> _WHAT YOU SHOULD DO_
Copy out the items below verbatim, from the line containing "Select the lenovo USB Optical Mouse icon" through the last line of the items, both ends included.

> _EXTRACTED RECORDS_
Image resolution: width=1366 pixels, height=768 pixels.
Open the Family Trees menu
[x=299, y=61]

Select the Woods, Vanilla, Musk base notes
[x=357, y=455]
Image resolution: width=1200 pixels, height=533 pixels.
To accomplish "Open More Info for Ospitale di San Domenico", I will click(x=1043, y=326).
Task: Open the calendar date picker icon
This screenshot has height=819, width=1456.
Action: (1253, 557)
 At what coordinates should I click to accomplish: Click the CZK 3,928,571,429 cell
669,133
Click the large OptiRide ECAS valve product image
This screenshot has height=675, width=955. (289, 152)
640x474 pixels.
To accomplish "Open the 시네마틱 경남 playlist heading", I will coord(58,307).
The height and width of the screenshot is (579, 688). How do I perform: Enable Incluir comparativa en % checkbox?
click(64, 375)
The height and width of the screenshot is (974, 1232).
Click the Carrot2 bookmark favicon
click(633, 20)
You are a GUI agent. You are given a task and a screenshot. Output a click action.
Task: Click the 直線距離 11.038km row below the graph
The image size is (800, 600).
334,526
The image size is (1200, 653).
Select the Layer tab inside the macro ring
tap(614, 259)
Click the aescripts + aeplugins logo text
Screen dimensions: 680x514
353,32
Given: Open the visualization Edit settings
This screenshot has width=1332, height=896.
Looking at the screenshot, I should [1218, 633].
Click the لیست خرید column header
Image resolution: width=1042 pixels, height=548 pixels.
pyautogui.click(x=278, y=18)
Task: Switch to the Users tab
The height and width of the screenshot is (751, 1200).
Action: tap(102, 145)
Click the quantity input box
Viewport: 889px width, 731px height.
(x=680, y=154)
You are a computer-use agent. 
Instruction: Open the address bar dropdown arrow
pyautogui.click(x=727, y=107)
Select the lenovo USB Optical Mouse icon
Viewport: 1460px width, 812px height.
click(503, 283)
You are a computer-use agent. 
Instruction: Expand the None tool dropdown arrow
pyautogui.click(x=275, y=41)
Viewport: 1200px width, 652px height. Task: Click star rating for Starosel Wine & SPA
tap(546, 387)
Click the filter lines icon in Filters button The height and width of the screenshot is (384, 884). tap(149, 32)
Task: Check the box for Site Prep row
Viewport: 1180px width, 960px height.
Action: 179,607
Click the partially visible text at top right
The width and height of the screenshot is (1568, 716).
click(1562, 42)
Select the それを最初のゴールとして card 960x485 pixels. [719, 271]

> _REPLY TO THE TASK_
Select the lenovo USB Optical Mouse icon
Viewport: 1460px width, 812px height.
click(503, 283)
You are a computer-use agent. 
Instruction: Expand the None tool dropdown arrow
pyautogui.click(x=275, y=41)
Viewport: 1200px width, 652px height. Task: Click star rating for Starosel Wine & SPA
tap(546, 387)
Click the filter lines icon in Filters button The height and width of the screenshot is (384, 884). tap(149, 32)
Task: Check the box for Site Prep row
Viewport: 1180px width, 960px height.
Action: 179,607
Click the partially visible text at top right
The width and height of the screenshot is (1568, 716).
click(1562, 42)
Select the それを最初のゴールとして card 960x485 pixels. [719, 271]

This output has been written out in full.